Requirement:
Your answer must be an exact copy of the entries below, with every picture removed.

Dataset items:
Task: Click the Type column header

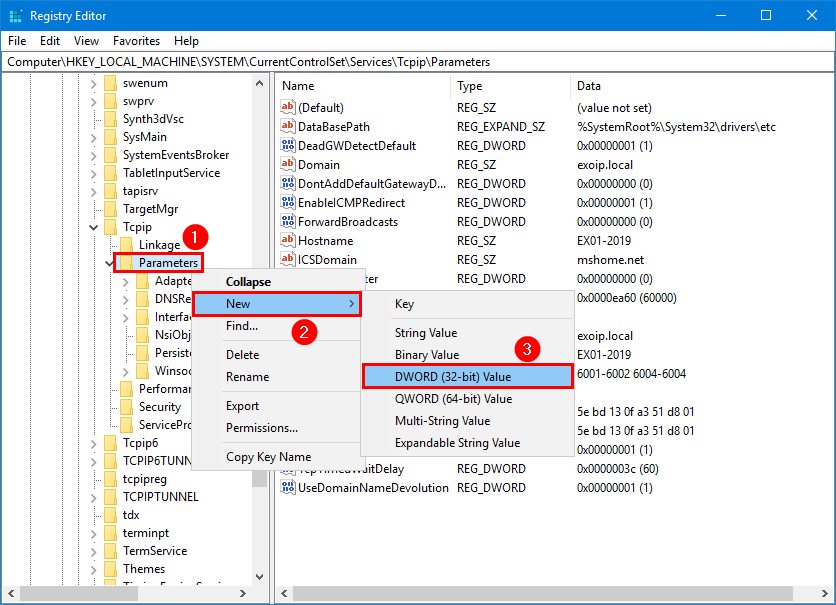Action: [x=470, y=86]
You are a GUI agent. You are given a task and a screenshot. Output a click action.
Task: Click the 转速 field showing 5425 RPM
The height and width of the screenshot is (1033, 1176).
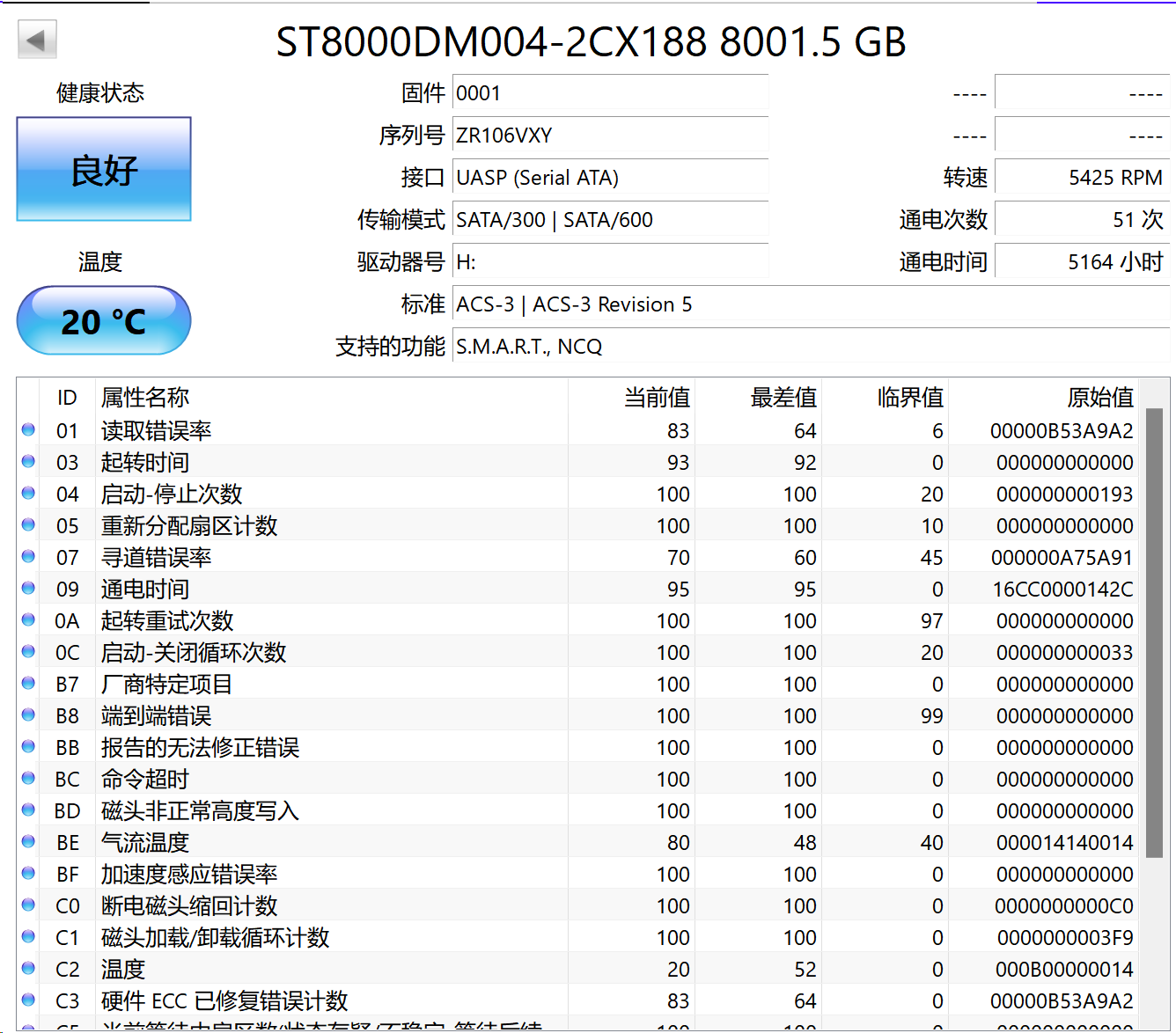[1081, 178]
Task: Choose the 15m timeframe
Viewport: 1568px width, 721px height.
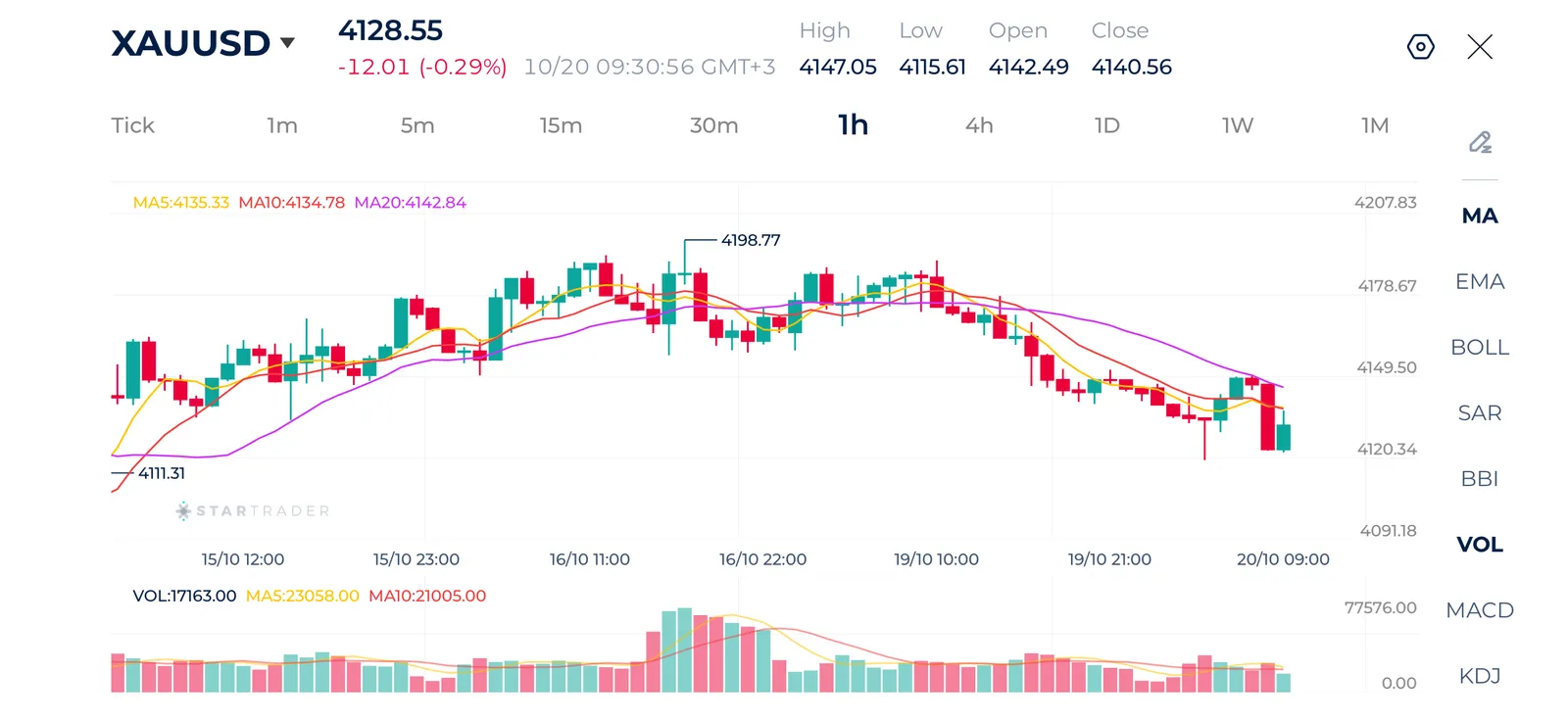Action: coord(561,125)
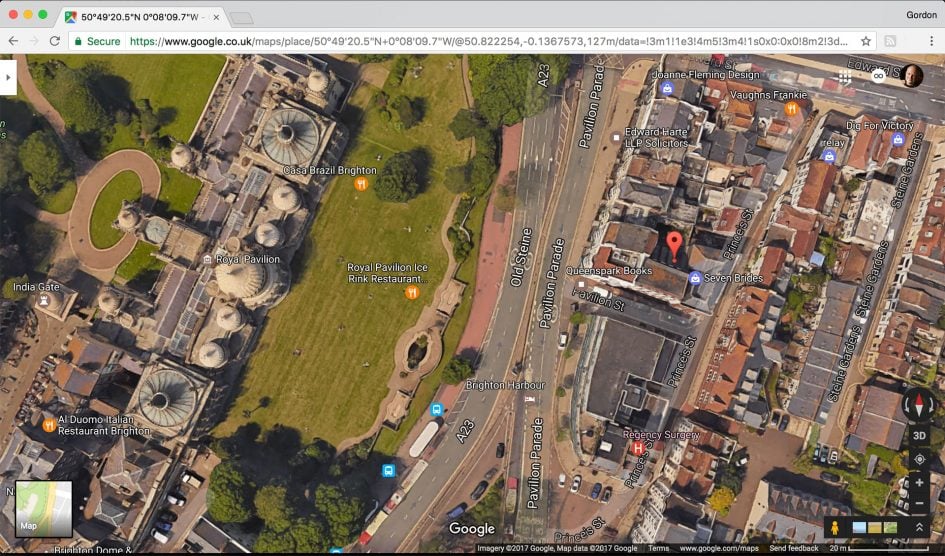Click the show your location button
Viewport: 945px width, 556px height.
tap(919, 459)
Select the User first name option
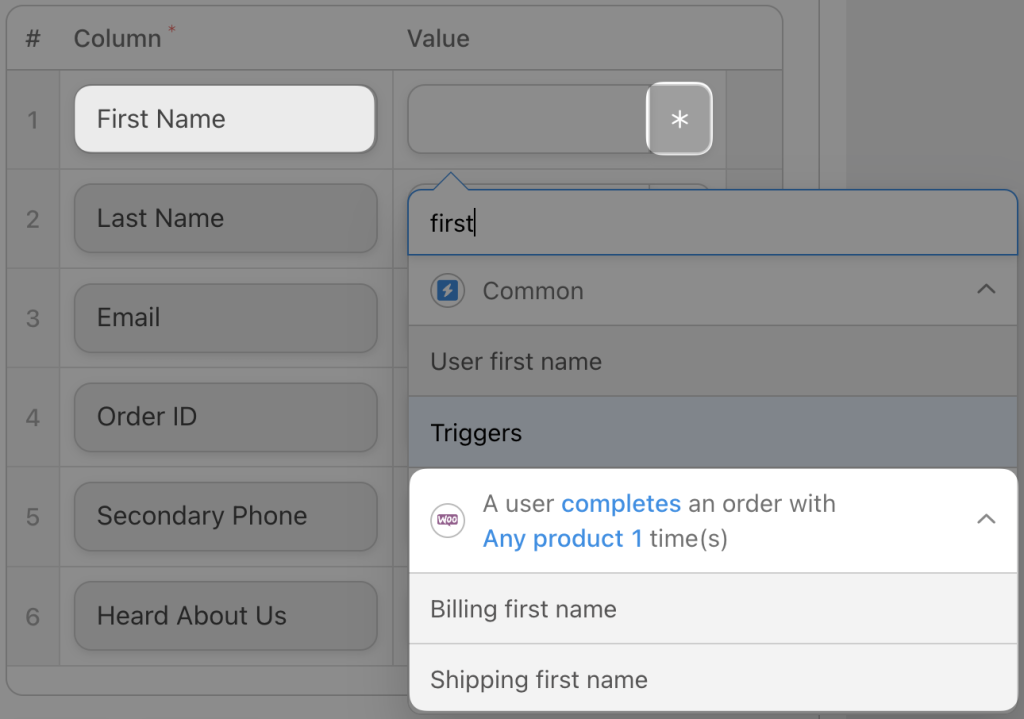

Answer to the problem:
Task: Click the Type column header

Action: [x=470, y=86]
You are a GUI agent. You are given a task and a screenshot. Output a click action.
Task: Click the 转速 field showing 5425 RPM
The height and width of the screenshot is (1033, 1176).
[1081, 178]
Task: Choose the 15m timeframe
Viewport: 1568px width, 721px height.
Action: coord(561,125)
Click the show your location button
Viewport: 945px width, 556px height.
tap(919, 459)
Select the User first name option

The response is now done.